MicroRNA-146a targets PRKCE to modulate papillary thyroid tumor development

MicroRNAs are single-stranded noncoding RNAs composed of approximately 22 nucleotides that suppress gene expression by selectively binding via base-pairing to the complementary 3′-untranslated region (3′-UTR) of messenger RNA transcripts. Protein kinase C epsilon (PKCe) is an important modulating member of the transducing Ras/Raf-1 signal pathway; a computational search revealed miR-146a putatively binds to the 3'-UTR of the PRKCE gene, and thus decreasing PKCe expression. Moreover, PKCe inhibits mitochondrial apoptosis and is associated with the Bcl family.
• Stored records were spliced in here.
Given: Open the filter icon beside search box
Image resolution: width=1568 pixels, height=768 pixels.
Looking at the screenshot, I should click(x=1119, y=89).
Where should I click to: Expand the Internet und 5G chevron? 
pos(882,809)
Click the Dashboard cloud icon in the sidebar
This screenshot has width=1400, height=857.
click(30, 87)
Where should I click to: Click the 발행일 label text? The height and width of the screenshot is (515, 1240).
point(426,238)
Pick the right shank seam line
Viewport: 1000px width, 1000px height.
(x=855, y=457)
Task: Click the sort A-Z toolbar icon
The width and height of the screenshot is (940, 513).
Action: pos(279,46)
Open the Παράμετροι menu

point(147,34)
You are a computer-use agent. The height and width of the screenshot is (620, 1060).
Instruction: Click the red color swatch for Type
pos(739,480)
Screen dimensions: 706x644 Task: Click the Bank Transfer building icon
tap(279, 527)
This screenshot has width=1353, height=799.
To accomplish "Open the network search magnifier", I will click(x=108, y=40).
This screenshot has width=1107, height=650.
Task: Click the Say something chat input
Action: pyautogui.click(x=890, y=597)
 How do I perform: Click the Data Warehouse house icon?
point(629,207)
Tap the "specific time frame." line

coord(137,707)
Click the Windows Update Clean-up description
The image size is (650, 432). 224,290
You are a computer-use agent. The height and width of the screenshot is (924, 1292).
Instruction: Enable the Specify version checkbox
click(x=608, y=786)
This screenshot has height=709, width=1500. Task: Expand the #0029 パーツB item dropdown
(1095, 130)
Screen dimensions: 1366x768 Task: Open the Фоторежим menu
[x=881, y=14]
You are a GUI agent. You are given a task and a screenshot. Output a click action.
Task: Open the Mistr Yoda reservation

However, it has been previously reported that miR-146a expression in papillary thyroid carcinoma (PTC) is slightly elevated. Thus, we hypothesized that because miR-146a expression depends on nuclear factor kappaB (NF-κB) activation and NF-κB expression is elevated in PTC, miR-146a is potentially upregulated in PTC via negative feedback of NF-κB, and thus suppressing PKCe expression. In our study, we investigated whether overexpression of miR-146a, a tumor-suppressing-miR, in PTC cells decreases cell survival and induces apoptosis. Luciferase reporter assay analysis confirmed the direct binding of miR-146a and PRKCE 3′-UTR. Specific overexpression of exogenous miR-146a significantly decreased PKCe levels in PTC cell line NPA-187 and increased apoptosis. Additionally, using stably expressing miR-146a thyroid carcinoma cells to establish subcutaneous tumors, the tumor growth exhibited significant inhibition. Our study confirmed the tumor-suppressing role of miR-146a in thyroid carcinoma cells and contributes to the knowledge regarding modulation of Ras/Raf-1 signal transduction and apoptosis via PKCe targeted by miR-146a in PTC; moreover, our findings confirmed that miR-146a is involved in the feedback system of the classical NF-κB signal pathway in PTC.